Kamis, 11 Februari 2016

Konsep Pendidikan Paulo Freire



BAB I
PENDAHULUAN

A.  Latar Belakang
Dalam sejarah kehidupan masyarakat, pendidikan merupakan suatu kebutuhan yang paling hakiki bagi kelangsungan hidup manusia, karena dengan pendidikanlah manusia mampu mengantarkan hidupnya secara ideal. Pendidikan juga merupakan penolong utama bagi manusia untuk menjalani hidup ini. Karena tanpa pendidikan, manusia sekarang ini tidak akan berbeda dengan keadaan masa-masa purba dahulu. Asumsi ini melahirkan teori yang ekstrim, bahwa maju mundur atau baik buruknya suatu bangsa akan ditentukan oleh keadaan pendidikan yang dijalani bangsa itu.[1]
Paulo Freire adalah seorang ahli  dan praktisi pendidikan Barat. Menurut Freire pendidikan haruslah berorientasi kepada pengenalan realitas diri manusia dan dirinya sendiri. Pengenalan itu tidak cukup hanya bersifat objektif atau subjektif, tapi harus kedua-duanya. Guru adalah subjek aktif, sedangkan anak didik adalah obyek pasif yang penurut, dan diperlakukan tidak berbeda atau menjadi bagian dari realitas dunia yang diajarkan kepada mereka, sebagai objek pengetahuan teoritis yang tidak berkesadaran. Pendidikan akhirnya bersifat negatif dimana guru memberi informasi yang harus ditelan oleh murid, yang wajib diingat dan dihapalkan.[2]
Paulo Freire menginginkan anak didik menjadi subyek yang belajar, subyek yang bertindak dan berfikir, dan pada saat bersamaan berbicara menyatakan hasil tindakan dan buah pikirannya. Begitu juga sang guru. Freire menekankan peran guru sebagai pekerja budaya yang kritis. Guru harus berjuang menghadapi nilai kultural dominan dalam masyarakat maupun dirinya sendiri agar dapat mengerti fungsi politik dan kultural mereka.[3]
Pembahasan yang menurut pembuat makalah ini sangat menarik bagaimana konsep pendidikan dan ruang lingkup guru dan murid akan lebih detail pembahasanya di BAB II.

B.  Rumusan Masalah
1.    Bagaimana Pengertian Pendidik Itu?
2.    Bagaimana Guru Perspektif Paulo Freire?
3.    Bagaimana Murid Perspektif Paulo Freire?
BAB II

PEMBAHASAN


A.  Pengertian Pendidik
            Pendidik adalah seseorang yang bertanggung jawab memberi bimbingan atau bantuan kepada anak didik dalam perkembangan jasmani dan rohani agar mencapai kedewasaanya, mampu melaksanakan tugas sebagai makhluk Allah, khalifah di permukaan bumi, sebagai makhluk sosial dan sebagai individu yang sanggup berdiri sendiri.[4]
            Istilah lain yang lazim dipergunakan untuk pendidik ialah guru.
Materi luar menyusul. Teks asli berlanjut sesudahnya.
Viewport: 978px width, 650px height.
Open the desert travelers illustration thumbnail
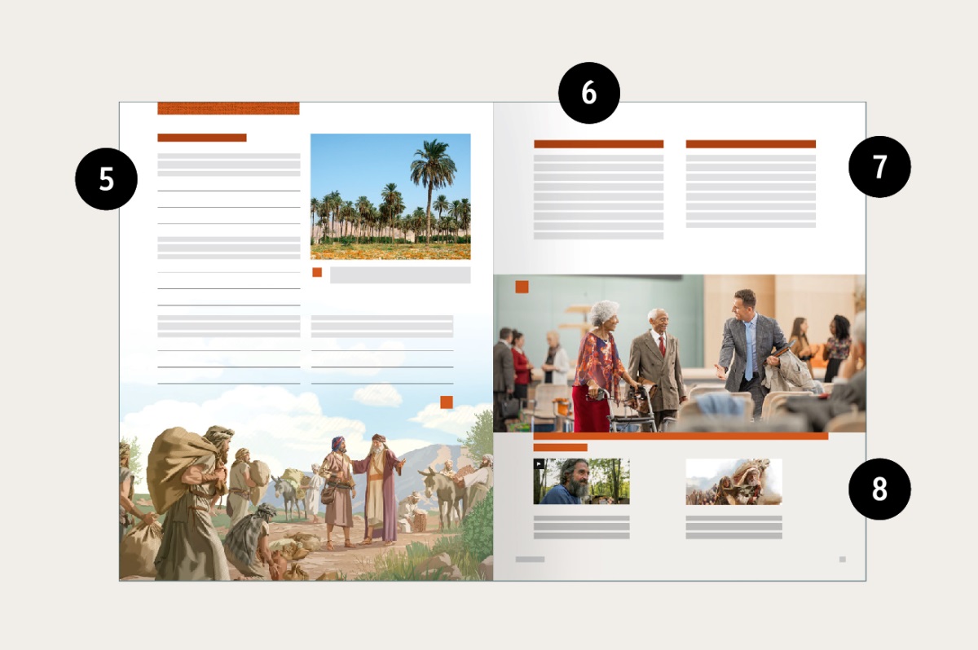tap(734, 481)
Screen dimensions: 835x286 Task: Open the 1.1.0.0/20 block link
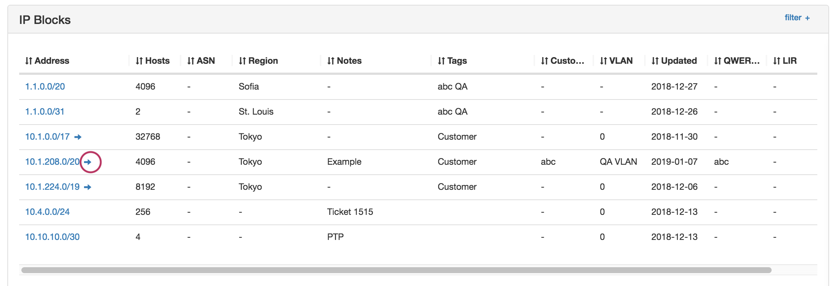pyautogui.click(x=45, y=87)
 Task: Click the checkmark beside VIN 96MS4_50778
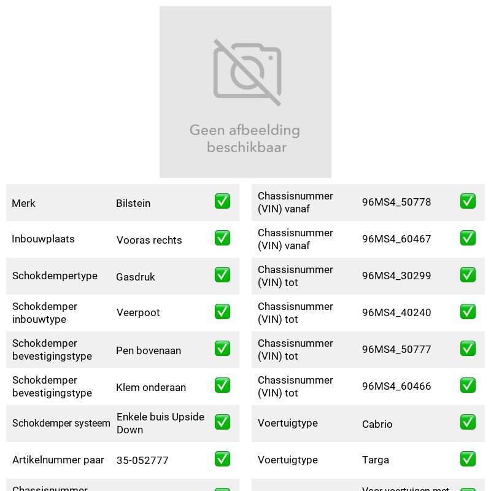click(x=468, y=201)
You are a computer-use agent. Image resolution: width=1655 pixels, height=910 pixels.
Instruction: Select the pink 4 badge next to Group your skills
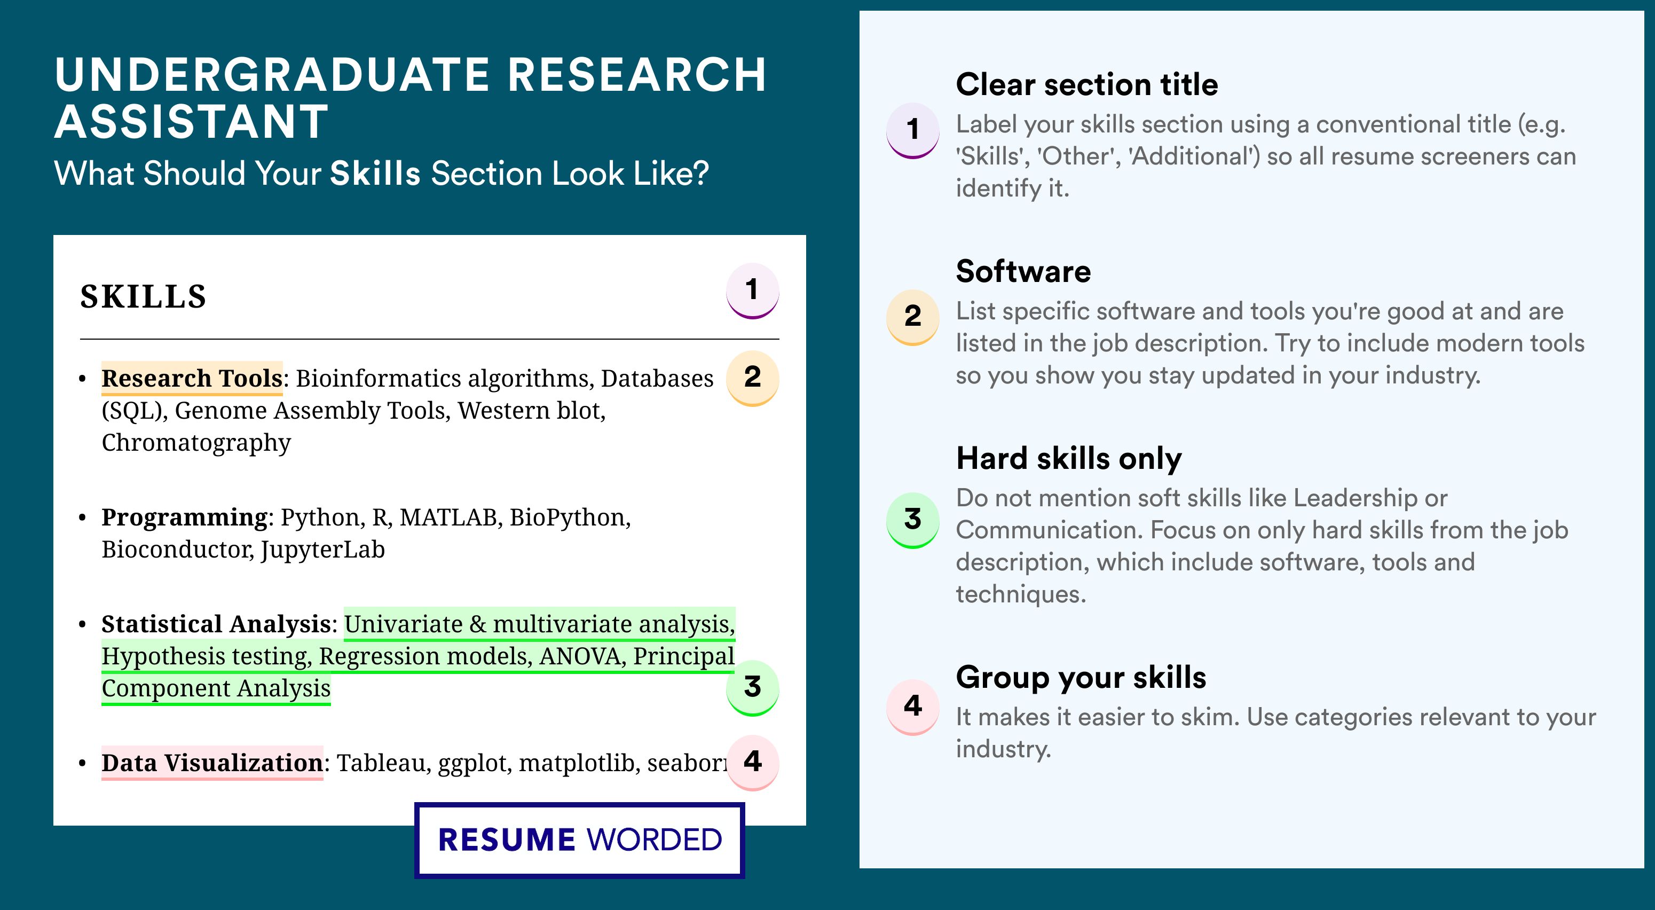click(913, 707)
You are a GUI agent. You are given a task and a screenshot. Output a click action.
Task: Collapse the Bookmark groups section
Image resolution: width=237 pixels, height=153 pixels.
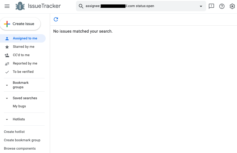point(7,85)
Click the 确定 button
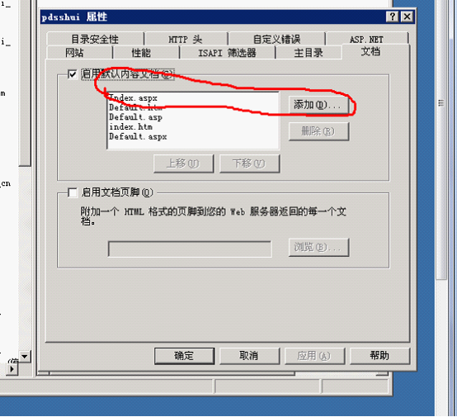This screenshot has height=417, width=457. click(184, 356)
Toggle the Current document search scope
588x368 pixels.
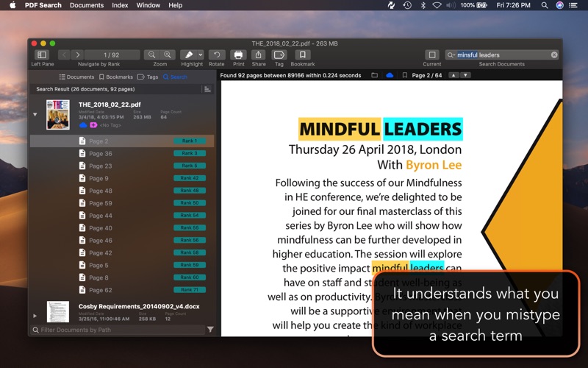point(432,54)
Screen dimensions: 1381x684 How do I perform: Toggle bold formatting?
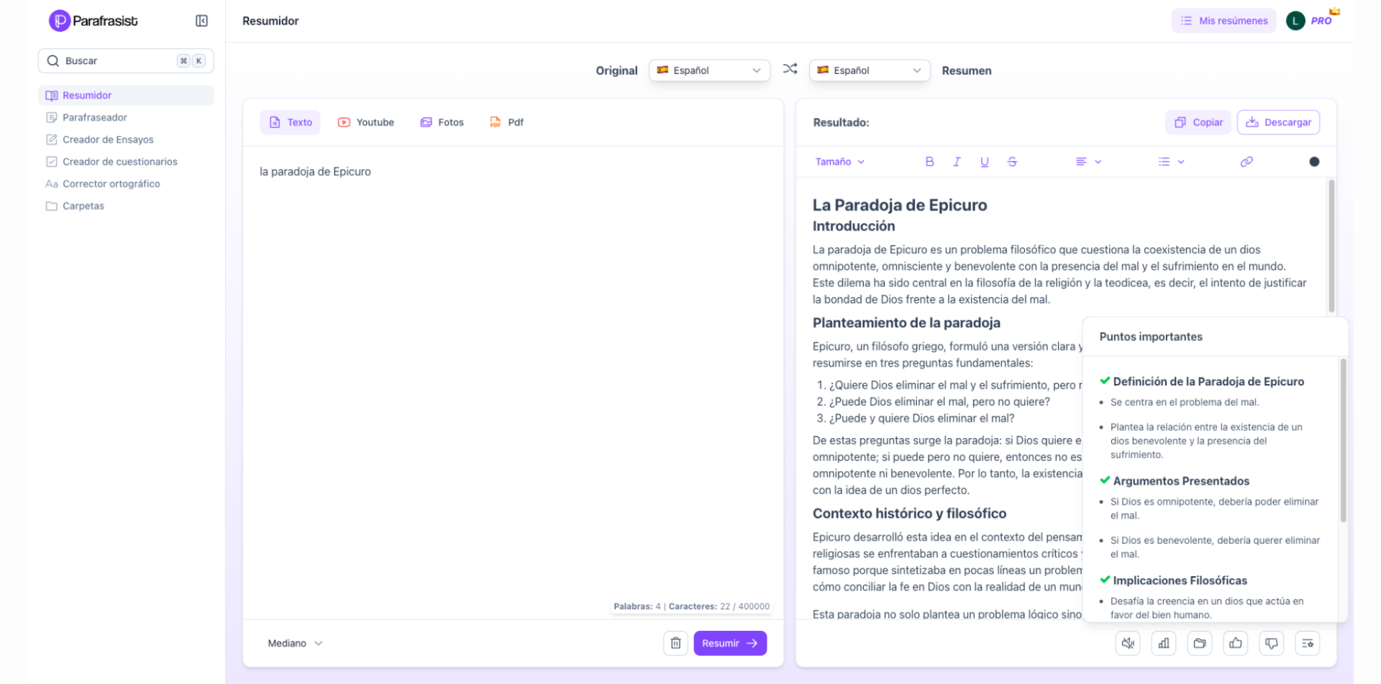[929, 162]
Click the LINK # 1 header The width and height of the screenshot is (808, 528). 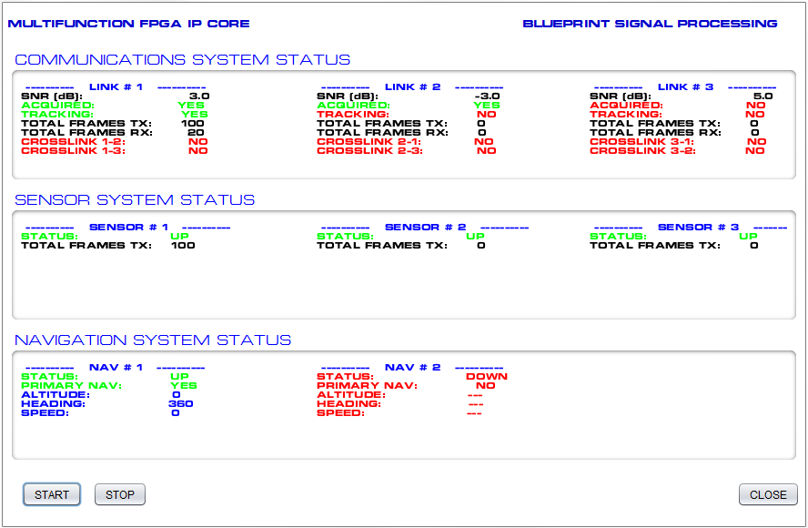coord(116,87)
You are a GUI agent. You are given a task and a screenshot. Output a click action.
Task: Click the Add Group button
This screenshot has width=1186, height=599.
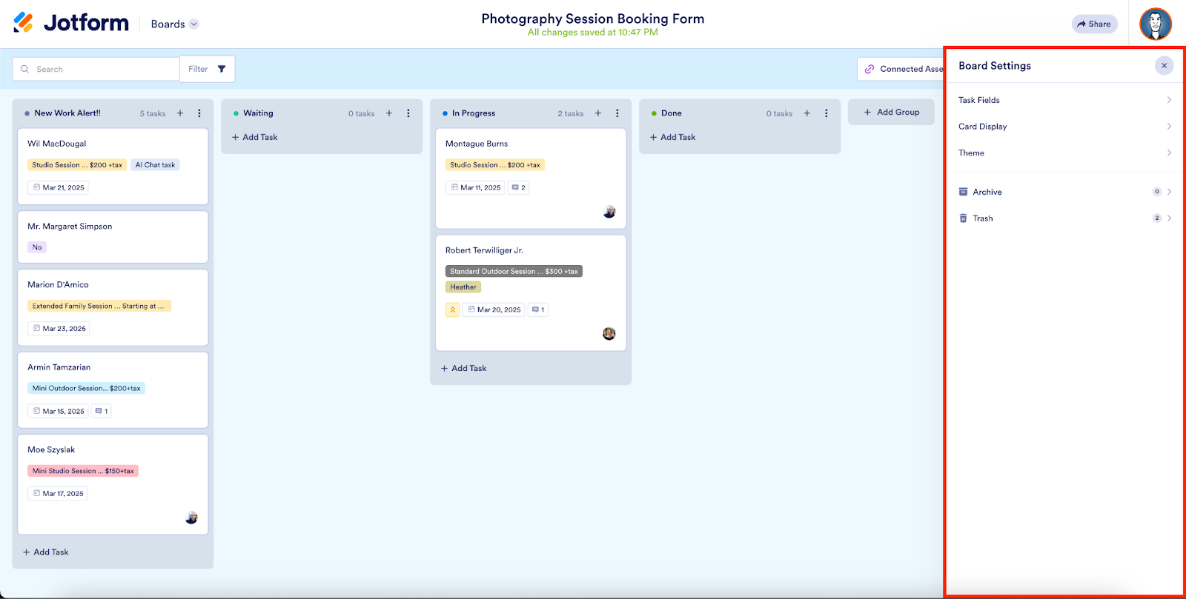point(891,113)
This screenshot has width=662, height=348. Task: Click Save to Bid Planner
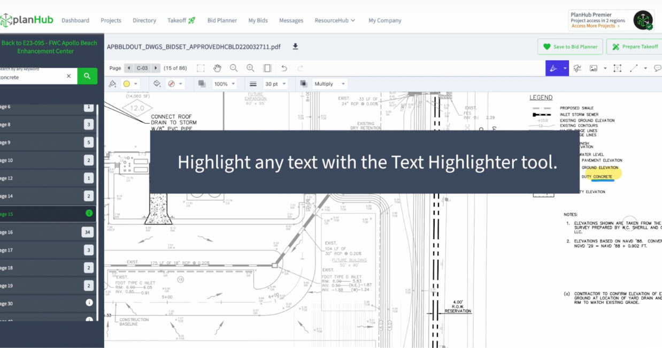pyautogui.click(x=569, y=47)
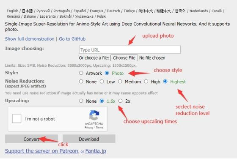Image resolution: width=237 pixels, height=161 pixels.
Task: Click the reCAPTCHA logo icon
Action: (94, 115)
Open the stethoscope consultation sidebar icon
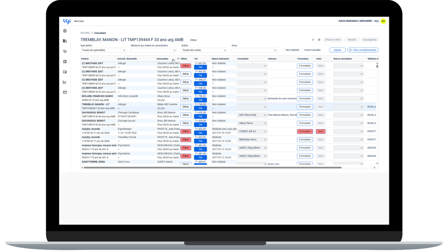The height and width of the screenshot is (251, 447). pyautogui.click(x=65, y=51)
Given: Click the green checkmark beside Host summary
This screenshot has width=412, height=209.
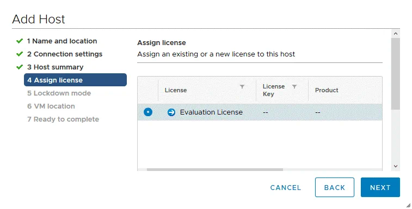Looking at the screenshot, I should coord(20,67).
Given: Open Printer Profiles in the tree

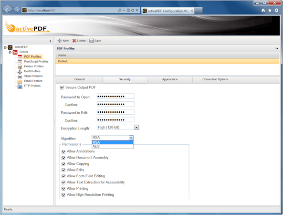Looking at the screenshot, I should (x=34, y=66).
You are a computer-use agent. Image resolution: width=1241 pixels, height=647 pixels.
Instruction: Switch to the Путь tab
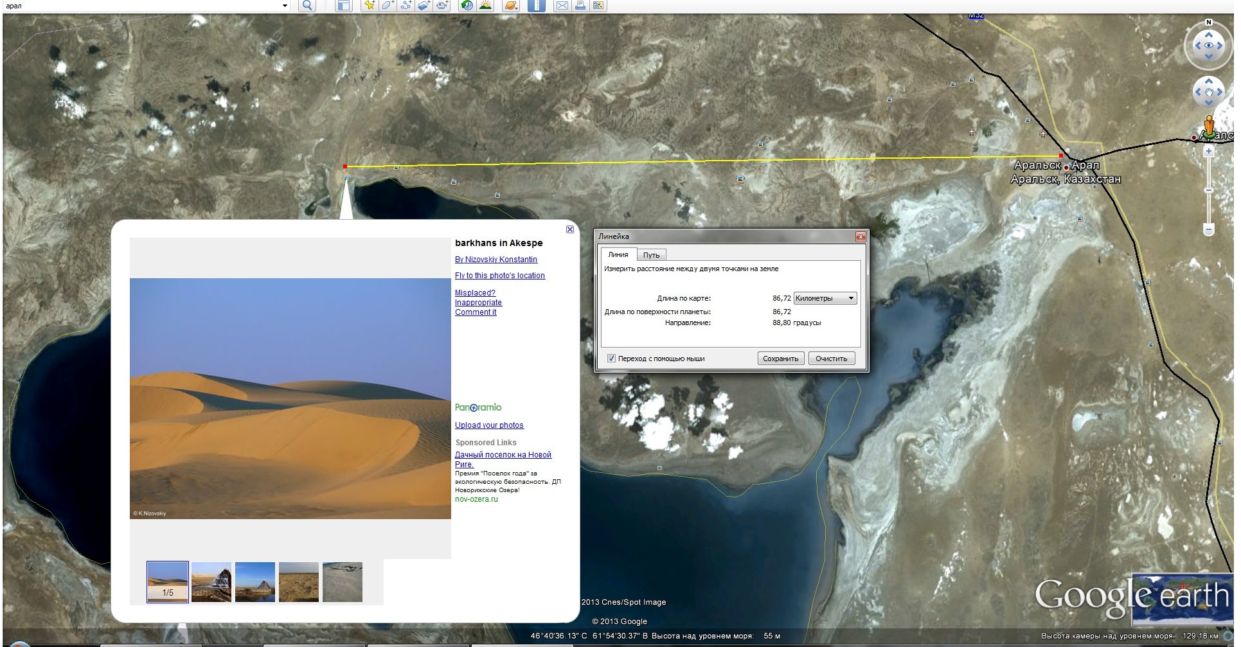pyautogui.click(x=651, y=255)
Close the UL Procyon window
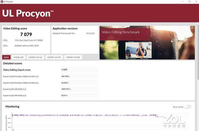Screen dimensions: 199x131 196,2
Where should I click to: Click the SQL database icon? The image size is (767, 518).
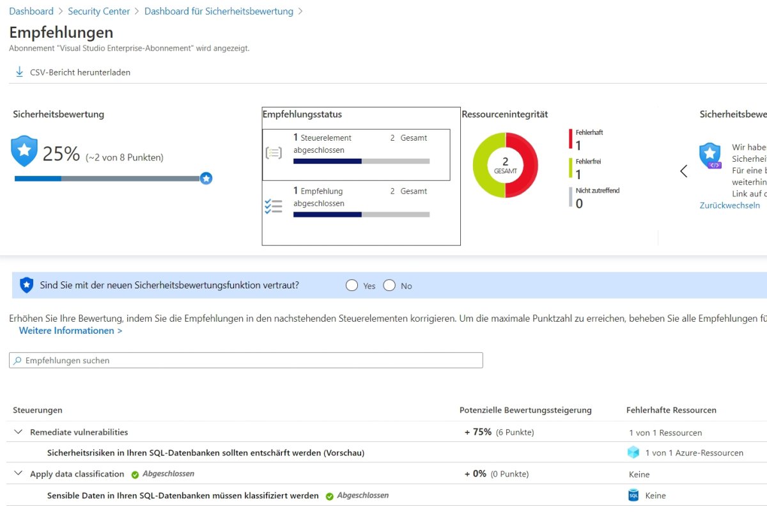click(633, 495)
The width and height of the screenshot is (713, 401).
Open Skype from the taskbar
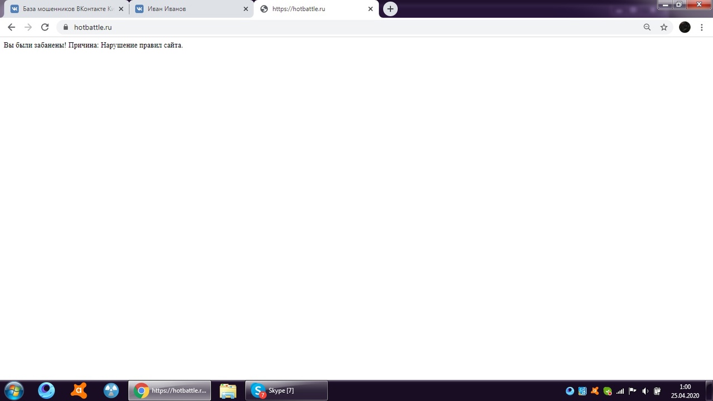[286, 390]
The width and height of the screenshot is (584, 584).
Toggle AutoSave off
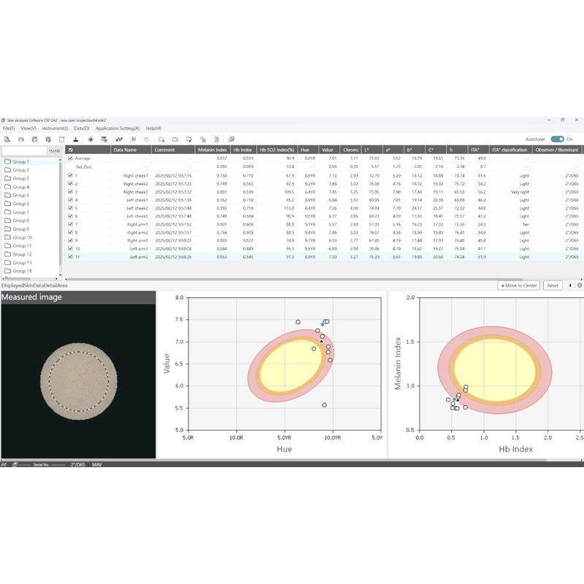tap(558, 139)
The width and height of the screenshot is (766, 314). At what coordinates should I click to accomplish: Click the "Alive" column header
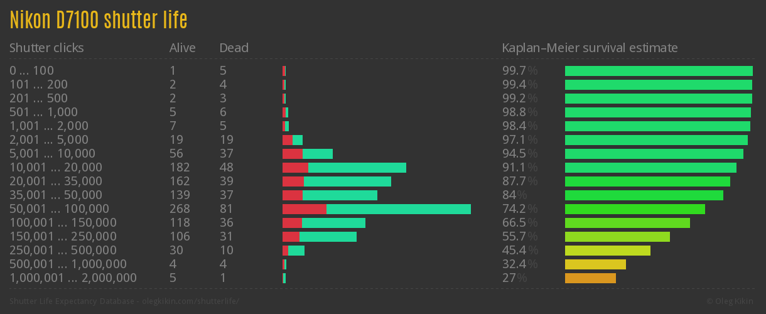tap(182, 48)
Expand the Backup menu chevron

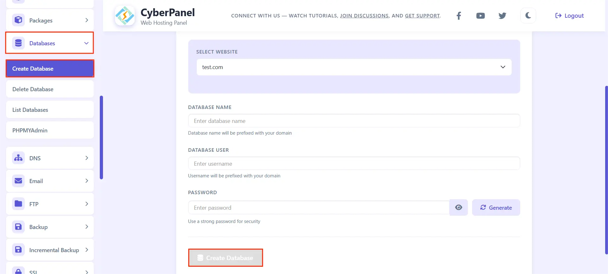point(86,227)
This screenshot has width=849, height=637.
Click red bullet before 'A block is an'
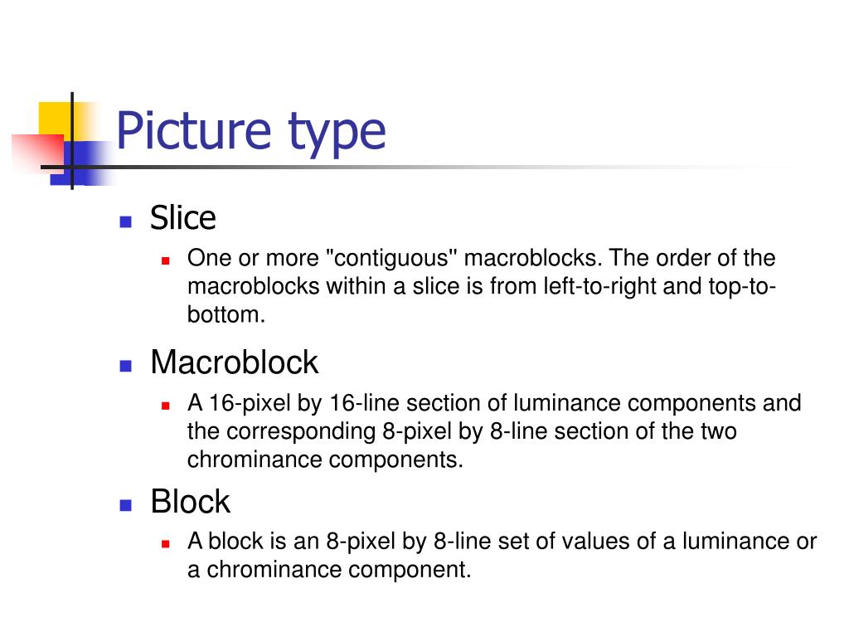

Istilah tersebut sering sekali dipakai di lingkungan formal, informal dan non-formal.[5]
            Dalam hal ini pendidik bisa bearti banyak, tinggal bagaimana memaknainya dengan melihat konteksnya. Menurut Moh. Athiyah Al-Abrasyi pendidik itu ada tiga macam
     Pertama, Pendidik Kuttab (Pendidik yang mengajarkan Al-Qur’an kepada peserta didik di Kuttab), Kedua, Pendidik khusus (Pendidik yang memberikan mata pelajaran khusus “Privat”), Ketiga, Pendidik Umum (Mengajar di lembaga-lembaga pendidikan dan mengelola atau melaksanakan pendidikan secara formal).[6]
B.  Guru Perspektif Paulo Freire
Berangkat dari pandangan bahwa fitrah manusia adalah bebas dan merdeka. Yang menempatkan manusia sebagai pelaku atau subyek, karena fitrah manusia sejati bukanlah sebagai penderita atau obyek. Untuk itu dalam pandangan pendidikan Freire antara pendidik dan anak didik sama-sama diletakkan sebagai subyek pendidikan yang sadar akan dirinya, yang sama-sama ingin mengetahui lebih banyak realitas dan pengetahuan sebagai obyeknya.
Oleh karena itu, pendidikan Freire menempatkan guru dan murid dalam posisi belajar bersama, masing-masing memiliki peran sebagai subyek, atau sebagai pendidik-terdidik yang sama sekali tidak menimbulkan kontradiksi.[7] Di sini terlihat adanya posisi “guru yang murid” dan “murid yang guru”, karena keduanya saling berinteraksi dalam memberikan informasi pengetahuan secara horisontal.
Guru menurut Freire adalah seorang guru yang berada dalam proses pendidikan yang demokratis, yaitu mempunyai kepercayaan kepada siswanya sebagai makhluk yang tidak hanya mampu mendiskusikan masalah, tetapi juga mampu mengatasi masalah.
Maksud diatas, dalam proses belajar mengajar hendaknya ada hubungan dialog antara siswa dengan guru, dan kontradiksi antara keduanya harus dihapuskan supaya terjadi pendidikan yang benar. Gurupun diajari melalui dialog dengan siswa. Tak ada seorang mengajar yang lain, dan juga tidak ada yang mengajar diri sendiri. Jadi fungsi guru di sini adalah sebagai fasilitator bagi siswanya untuk memahami realitas dan dirinya.
Bagi seorang humanis, Freire berpendapat bahwa seorang pendidik yang revolusioner, akan mencari usaha-usaha agar siswa terlibat dalam pemikiran kritis serta usaha-usaha ke arah humanisasi satu sama lain. Usaha-usaha tersebut harus dilandasi oleh keyakinan-keyakinan yang mendalam terhadap sesama manusia dan daya cipta mereka.
Untuk mencapainya, ia mesti menjadi seorang rekan bagi siswa-siswanya pada saat berhubungan dengan mereka.[8] Dengan kata lain, seorang guru harus menjadi fasilitator, motivator, dan dinamisator bagi siswanya agar tercipta suasana komunikatif dalam proses belajar mengajar. Tujuan utama para pendidik adalah   membantu siswa untuk mengembangkan dirinya, yaitu membantu masing-masing individu untuk mengenal diri mereka sendiri sebagai manusia yang unik dan membantu dalam mewujudkan potensi-potensi yang ada dalam diri mereka.[9]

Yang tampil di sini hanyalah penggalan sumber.